Pull out each line below that contains the string "This". Uppercase and lowercase must match.

— Provided entries —
════════════════

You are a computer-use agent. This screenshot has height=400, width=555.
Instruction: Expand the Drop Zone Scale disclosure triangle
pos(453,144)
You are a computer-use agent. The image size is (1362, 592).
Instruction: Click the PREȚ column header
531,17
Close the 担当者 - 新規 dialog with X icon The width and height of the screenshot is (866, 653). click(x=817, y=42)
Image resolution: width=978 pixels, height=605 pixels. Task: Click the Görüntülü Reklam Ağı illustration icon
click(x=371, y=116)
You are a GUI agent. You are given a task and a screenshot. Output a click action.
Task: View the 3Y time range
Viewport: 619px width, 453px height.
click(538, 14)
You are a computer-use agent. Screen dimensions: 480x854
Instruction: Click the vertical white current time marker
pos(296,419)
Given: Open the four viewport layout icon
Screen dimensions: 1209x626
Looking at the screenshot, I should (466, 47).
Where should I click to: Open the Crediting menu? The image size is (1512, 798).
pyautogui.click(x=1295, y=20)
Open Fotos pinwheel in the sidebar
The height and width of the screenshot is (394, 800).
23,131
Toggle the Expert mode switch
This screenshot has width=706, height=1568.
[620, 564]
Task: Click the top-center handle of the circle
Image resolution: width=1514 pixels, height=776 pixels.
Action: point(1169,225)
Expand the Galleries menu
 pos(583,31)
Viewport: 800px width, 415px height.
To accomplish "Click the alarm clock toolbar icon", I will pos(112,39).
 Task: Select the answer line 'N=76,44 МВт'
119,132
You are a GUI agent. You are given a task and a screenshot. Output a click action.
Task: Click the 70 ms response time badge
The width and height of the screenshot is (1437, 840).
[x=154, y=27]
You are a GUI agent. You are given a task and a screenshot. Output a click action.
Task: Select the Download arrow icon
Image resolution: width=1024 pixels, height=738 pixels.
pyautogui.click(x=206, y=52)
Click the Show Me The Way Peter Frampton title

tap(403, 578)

════════════════

— Exercise output —
You are a computer-use agent. This screenshot has height=400, width=555.
This screenshot has width=706, height=1568.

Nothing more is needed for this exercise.